COMITÉ DE DISCIPLINE

CHAMBRE DE LA SÉCURITÉ FINANCIÈRE

CANADA

PROVINCE DE QUÉBEC

 

N° :

CD00-1513

 

DATE :

Le 5 décembre 2022

 

 

LE COMITÉ :

Me Janine Kean

Présidente

Mme Mona Hanne, Pl. Fin.  

Membre

M. Ndangbany Mabolia, Pl. Fin.

Membre

 

 

SYNDIC DE LA CHAMBRE DE LA SÉCURITÉ FINANCIÈRE

Partie plaignante

c.

MIHAI DUMITRACHE (numéro de certificat 213406, BDNI 3401141)

Partie intimée

 

 

DÉCISION SUR CULPABILITÉ ET SUR SANCTION

 

 

[1]           Le Comité de discipline (le Comité) de la Chambre de sécurité financière (la CSF) est saisi de la présente plainte portée contre l’intimé le 17 juin 2022.

[2]           Cette plainte comporte un seul chef d’infraction reprochant à l’intimé d’avoir, le ou vers le 27 février 2020, utilisé un rapport d’évaluation falsifié dans le cadre d’une demande de refinancement hypothécaire pour sa propriété, contrevenant ainsi aux articles 6 et 35 du Code déontologie de la Chambre de la sécurité financière.

[3]           Un plaidoyer de culpabilité signé le 17 octobre 2022 par le procureur de l’intimé a été transmis au Secrétariat dix jours précédant la présente audience.

 

PLAIDOYER DE CULPABILITÉ

[4]           L’intimé enregistre son plaidoyer de culpabilité[1] et reconnait ainsi avoir commis les faits reprochés à la plainte portée contre lui et avoir contrevenu aux dispositions invoquées à son soutien.

[5]           Ensuite, invité par le Comité, le procureur du syndic lui fait part des faits entourant les infractions commises. 

LE CONTEXTE

[6]           L’intimé commence dans l’industrie en 2016.
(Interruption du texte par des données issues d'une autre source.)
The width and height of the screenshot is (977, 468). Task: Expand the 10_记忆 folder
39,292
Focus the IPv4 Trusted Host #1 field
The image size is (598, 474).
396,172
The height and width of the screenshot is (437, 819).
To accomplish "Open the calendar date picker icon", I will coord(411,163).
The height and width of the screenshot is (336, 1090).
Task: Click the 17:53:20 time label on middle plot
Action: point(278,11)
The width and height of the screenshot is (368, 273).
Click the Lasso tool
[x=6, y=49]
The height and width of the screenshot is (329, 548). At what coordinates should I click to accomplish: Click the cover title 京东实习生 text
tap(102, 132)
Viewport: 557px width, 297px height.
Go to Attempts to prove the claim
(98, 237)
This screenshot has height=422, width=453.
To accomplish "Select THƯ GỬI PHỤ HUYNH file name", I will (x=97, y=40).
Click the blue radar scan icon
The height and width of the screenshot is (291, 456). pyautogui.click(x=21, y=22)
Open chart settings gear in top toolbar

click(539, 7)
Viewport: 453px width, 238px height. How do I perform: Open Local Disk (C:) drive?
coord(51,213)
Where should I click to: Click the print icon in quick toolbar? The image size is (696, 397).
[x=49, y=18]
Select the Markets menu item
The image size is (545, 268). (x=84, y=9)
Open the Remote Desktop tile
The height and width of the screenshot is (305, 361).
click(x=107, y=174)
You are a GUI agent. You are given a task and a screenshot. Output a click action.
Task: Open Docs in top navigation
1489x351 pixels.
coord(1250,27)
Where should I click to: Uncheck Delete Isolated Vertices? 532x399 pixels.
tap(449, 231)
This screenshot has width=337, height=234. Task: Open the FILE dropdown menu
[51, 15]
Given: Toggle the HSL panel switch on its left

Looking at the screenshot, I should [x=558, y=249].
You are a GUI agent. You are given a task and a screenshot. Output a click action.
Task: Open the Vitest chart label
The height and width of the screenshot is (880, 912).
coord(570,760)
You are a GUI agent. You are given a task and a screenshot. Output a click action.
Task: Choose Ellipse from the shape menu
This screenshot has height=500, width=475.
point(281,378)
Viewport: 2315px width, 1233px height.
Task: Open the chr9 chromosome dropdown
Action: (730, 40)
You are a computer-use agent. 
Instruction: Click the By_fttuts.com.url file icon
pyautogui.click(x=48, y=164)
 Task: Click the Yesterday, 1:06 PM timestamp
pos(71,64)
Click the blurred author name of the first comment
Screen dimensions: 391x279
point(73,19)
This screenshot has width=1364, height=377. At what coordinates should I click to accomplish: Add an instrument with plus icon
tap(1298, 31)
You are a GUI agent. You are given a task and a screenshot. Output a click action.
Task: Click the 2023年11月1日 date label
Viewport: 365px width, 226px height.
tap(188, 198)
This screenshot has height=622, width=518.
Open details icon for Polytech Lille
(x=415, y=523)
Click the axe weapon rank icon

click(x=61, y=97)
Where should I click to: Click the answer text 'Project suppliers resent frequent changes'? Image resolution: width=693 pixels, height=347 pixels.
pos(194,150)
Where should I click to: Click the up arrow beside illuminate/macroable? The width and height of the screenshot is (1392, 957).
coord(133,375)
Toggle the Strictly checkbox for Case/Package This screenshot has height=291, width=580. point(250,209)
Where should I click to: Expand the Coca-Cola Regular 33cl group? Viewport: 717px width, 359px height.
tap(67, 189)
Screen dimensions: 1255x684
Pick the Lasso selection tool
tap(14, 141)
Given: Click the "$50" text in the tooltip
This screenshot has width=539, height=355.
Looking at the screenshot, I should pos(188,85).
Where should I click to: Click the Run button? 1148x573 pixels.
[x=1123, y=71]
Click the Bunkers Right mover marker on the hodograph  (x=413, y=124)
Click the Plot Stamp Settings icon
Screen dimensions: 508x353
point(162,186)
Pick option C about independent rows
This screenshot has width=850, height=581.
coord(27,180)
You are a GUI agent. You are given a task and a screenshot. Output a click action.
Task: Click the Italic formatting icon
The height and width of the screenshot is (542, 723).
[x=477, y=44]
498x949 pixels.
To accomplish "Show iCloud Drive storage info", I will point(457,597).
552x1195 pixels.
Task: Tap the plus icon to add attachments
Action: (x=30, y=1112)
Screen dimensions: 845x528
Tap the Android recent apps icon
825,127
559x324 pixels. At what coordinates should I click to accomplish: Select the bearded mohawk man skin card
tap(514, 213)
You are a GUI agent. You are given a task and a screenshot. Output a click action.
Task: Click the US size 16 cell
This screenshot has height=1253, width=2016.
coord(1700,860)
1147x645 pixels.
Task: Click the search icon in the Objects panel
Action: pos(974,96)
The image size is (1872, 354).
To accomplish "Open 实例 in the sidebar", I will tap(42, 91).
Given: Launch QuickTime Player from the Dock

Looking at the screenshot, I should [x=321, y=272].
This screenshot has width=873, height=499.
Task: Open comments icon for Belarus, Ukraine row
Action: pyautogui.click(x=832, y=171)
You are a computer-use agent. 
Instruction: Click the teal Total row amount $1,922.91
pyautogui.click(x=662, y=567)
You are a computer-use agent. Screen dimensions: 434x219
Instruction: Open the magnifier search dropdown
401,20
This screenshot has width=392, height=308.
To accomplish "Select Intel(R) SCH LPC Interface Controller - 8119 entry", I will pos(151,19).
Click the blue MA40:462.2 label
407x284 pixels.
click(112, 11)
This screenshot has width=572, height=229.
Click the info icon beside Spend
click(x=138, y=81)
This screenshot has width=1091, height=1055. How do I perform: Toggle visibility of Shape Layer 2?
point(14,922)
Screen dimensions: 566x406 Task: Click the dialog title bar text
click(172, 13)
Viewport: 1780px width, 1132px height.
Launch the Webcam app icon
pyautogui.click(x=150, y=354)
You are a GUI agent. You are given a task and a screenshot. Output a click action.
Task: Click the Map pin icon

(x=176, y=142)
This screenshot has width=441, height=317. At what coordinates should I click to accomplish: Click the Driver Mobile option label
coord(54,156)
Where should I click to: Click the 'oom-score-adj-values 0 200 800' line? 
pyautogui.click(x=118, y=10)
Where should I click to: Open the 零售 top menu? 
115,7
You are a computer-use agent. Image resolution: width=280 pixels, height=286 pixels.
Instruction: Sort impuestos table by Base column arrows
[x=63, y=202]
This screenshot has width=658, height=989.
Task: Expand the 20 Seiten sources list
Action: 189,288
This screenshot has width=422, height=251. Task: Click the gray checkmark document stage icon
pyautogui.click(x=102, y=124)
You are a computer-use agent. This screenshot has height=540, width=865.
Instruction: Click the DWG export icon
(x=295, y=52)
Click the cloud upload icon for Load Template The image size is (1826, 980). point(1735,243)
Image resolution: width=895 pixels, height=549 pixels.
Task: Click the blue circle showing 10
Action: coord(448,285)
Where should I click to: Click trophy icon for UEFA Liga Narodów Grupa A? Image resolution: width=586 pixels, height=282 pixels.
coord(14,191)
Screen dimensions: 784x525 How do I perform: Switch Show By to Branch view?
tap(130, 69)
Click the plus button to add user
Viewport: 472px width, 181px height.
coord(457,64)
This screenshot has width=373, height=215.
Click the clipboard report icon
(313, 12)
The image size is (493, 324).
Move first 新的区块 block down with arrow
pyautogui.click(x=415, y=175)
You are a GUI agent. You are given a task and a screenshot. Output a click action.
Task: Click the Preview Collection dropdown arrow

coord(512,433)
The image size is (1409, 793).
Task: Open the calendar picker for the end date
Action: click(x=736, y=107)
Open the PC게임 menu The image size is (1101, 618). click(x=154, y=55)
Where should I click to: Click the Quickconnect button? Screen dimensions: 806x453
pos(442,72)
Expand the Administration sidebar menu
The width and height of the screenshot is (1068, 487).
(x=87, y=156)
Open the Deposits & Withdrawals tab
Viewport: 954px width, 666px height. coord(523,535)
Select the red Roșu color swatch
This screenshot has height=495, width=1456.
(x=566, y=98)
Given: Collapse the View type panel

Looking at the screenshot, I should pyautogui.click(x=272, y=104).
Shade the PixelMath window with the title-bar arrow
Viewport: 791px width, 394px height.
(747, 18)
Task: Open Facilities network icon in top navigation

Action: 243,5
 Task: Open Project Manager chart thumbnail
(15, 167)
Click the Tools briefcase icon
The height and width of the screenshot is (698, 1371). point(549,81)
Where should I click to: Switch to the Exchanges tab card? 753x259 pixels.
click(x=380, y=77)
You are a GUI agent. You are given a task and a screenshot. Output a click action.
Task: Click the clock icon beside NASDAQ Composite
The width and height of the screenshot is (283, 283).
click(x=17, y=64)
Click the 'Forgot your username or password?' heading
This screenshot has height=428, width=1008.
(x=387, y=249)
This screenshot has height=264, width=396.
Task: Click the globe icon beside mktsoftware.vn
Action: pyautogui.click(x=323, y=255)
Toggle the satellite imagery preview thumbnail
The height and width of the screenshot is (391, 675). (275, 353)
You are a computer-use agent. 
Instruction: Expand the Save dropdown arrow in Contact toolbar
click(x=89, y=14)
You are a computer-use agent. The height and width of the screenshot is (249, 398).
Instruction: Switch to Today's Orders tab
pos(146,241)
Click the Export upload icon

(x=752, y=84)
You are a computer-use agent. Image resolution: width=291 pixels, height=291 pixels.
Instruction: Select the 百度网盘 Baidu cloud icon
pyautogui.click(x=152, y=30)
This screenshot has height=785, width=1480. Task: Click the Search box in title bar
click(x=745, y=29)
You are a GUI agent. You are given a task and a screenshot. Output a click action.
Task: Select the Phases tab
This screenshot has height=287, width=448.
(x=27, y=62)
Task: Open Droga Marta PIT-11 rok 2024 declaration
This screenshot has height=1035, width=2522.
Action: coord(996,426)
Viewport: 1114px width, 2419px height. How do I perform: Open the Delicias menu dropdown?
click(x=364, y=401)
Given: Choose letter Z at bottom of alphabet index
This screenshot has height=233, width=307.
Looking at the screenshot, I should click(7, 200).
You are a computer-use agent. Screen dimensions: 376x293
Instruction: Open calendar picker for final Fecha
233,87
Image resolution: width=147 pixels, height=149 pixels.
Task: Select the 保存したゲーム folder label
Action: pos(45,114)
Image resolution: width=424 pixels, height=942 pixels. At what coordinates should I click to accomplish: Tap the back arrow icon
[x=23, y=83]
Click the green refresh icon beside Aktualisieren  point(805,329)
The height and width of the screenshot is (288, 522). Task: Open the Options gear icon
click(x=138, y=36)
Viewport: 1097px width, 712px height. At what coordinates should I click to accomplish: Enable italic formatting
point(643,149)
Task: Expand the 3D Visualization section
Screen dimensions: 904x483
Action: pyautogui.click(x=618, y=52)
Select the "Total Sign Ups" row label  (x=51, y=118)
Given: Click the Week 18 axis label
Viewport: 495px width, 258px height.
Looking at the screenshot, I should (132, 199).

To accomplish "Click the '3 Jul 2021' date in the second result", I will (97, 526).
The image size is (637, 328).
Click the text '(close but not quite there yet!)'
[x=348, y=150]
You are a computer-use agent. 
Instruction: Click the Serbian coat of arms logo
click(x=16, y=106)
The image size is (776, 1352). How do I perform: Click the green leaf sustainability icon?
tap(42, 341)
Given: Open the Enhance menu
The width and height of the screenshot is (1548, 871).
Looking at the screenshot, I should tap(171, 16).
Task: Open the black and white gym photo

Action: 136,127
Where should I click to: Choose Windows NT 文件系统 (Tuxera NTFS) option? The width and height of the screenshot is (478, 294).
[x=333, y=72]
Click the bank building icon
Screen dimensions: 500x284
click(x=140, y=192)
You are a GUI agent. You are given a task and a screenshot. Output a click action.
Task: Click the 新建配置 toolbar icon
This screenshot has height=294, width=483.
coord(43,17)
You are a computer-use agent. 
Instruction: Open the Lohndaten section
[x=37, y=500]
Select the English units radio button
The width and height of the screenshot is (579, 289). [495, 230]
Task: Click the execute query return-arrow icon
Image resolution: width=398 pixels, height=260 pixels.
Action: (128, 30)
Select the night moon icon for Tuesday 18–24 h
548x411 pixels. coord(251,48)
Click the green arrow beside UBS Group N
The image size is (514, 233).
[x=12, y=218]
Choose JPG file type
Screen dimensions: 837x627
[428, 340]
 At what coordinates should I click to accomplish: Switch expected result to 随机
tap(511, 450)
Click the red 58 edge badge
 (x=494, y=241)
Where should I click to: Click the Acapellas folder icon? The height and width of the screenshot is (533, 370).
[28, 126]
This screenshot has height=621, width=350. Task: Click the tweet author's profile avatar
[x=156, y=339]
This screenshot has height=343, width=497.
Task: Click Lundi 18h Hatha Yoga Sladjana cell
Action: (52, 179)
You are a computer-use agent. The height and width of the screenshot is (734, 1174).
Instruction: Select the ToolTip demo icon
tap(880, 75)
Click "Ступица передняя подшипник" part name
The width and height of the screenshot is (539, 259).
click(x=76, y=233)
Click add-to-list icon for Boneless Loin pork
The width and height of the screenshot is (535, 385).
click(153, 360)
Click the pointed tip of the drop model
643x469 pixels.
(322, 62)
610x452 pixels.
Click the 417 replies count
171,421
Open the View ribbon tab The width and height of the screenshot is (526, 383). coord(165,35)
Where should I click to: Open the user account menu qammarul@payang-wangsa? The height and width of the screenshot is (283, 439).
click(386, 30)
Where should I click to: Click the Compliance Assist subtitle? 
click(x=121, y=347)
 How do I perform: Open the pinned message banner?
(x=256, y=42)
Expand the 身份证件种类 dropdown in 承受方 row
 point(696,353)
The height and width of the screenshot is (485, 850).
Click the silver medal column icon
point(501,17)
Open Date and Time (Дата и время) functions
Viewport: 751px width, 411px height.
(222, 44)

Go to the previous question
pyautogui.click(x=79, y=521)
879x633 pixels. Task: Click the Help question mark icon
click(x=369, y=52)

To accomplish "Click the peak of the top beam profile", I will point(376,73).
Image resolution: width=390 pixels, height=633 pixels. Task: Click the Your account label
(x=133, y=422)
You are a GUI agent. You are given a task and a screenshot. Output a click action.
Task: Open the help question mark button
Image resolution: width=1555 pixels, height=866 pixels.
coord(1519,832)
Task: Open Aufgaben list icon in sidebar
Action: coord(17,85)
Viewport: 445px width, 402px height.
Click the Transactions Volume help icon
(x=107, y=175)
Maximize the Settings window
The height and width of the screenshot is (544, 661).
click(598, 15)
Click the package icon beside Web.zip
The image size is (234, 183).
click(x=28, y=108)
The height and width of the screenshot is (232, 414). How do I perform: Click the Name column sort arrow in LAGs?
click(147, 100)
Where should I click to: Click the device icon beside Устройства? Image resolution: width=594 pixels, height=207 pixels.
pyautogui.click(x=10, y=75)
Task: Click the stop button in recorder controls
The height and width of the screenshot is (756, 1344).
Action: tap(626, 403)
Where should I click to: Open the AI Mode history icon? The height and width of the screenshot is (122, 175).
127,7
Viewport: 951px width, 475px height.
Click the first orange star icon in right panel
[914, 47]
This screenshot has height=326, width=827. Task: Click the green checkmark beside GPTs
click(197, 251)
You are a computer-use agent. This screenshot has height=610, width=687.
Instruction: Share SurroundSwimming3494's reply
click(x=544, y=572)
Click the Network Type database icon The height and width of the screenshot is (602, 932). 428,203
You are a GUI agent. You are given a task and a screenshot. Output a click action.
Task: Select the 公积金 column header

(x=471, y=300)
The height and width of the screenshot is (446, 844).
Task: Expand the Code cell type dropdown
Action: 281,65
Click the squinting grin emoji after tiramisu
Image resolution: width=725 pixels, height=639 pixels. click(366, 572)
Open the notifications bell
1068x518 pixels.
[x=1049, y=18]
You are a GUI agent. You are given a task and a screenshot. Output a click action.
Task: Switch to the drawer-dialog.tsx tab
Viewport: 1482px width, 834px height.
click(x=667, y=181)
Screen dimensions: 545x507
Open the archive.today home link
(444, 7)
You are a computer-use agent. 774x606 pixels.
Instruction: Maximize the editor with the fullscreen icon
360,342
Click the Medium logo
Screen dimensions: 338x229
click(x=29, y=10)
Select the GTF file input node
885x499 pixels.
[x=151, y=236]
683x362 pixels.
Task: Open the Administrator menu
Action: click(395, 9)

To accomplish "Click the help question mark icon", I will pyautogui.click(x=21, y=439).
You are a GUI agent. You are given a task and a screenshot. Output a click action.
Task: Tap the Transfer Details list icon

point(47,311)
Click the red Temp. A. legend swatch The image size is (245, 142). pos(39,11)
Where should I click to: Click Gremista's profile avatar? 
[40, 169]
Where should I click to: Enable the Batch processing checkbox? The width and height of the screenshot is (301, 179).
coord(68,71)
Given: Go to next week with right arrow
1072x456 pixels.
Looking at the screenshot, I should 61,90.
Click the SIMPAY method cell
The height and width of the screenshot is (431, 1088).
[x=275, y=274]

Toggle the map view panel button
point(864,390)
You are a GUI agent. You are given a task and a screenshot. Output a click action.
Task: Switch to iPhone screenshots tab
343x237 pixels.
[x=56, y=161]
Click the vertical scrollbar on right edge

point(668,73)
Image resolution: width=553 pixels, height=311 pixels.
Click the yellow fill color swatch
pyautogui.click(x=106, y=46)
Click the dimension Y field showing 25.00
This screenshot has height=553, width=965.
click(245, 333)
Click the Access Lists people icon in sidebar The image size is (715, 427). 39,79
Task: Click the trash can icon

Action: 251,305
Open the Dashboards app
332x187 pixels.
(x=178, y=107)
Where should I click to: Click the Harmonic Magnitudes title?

[7]           En 2020, au moment des faits reprochés, l’intimé travaille dans la région de la Capitale nationale (Gatineau/Ottawa) pour le cabinet DESJARDINS CABINET DE SERVICES FINANCIERS INC./DESJARDINS FINANCIAL SERVICES FIRM INC. (« Desjardins ») en tant que représentant de courtier pour un courtier en épargne collective et détient un certificat dans la discipline de la planification financière pour ce même cabinet.

[8]           Le 14 juin 2019, l’intimé achète une propriété résidentielle à Montréal pour environ 200 000 $.

[9]           En 2020, l’intimé veut refinancer sa propriété. Le 7 février 2020, son directeur de succursale demande à une firme indépendante de procéder à l’évaluation de ladite propriété aux fins du refinancement.

[10]        Le 24 février, la firme transmet au directeur un rapport d’évaluation, signé le 20 février 2020, qui établit cet immeuble à une valeur de 235 000 $. Le directeur fait suivre ce rapport à l’intimé auquel est jointe la facture à acquitter.   

[11]        Le 27 février, l’intimé fait parvenir à son directeur le rapport d’évaluation qui indique plutôt une valeur de 295 000 $.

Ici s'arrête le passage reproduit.